Assay for the presence of heroin or cocaine in the paraphernalia. A section of each piece of drug paraphernalia was sent for toxicology testing (performed by Bendiner & Schlesinger, New York) to verify that the apparatus was used for snorting drugs (cocaine, heroin, or both). Drug or drugs were eluted from the paraphernalia and concentrated through evaporation. This was followed by gas chromatography and selected ion monitoring. The sensitivity of the assay was 37 ng/mL for heroin and 22 ng/mL for cocaine.

Network Analysis

A “biologically linked network” was defined as isolates from either nasal cultures or paraphernalia with a PFGE profile that was ⩽25% different when compared via the DC for pairwise comparisons.
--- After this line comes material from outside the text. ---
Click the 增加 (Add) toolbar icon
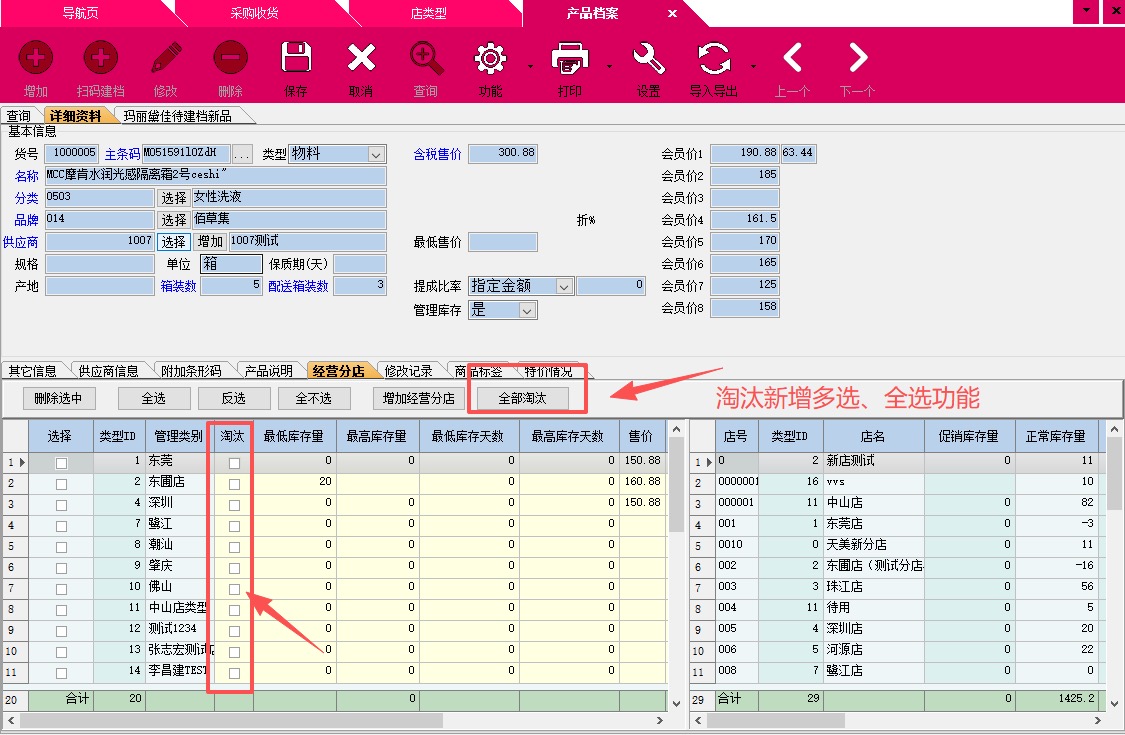Screen dimensions: 1125x735 36,59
Social network data were derived from 3 sources: the questionnaire, the recruitment strategy, and ethnographic observation of the social networks by the outreach manager from the community outreach program, who also conducted the interviews. A “social network” refers to a group of persons connected by social relationships [19]. In our study, the “social risk networks” were defined as drug users who either reported sharing drugs with another study participant or who were known to do so by the outreach manager. On the basis of both historical and current knowledge and of observations of this population, the outreach manager was able to provide specific information regarding drug-sharing partners. These data were collected independently, without the knowledge of the patients being assessed. Survey data were analyzed using SAS software, version 8 (SAS Institute).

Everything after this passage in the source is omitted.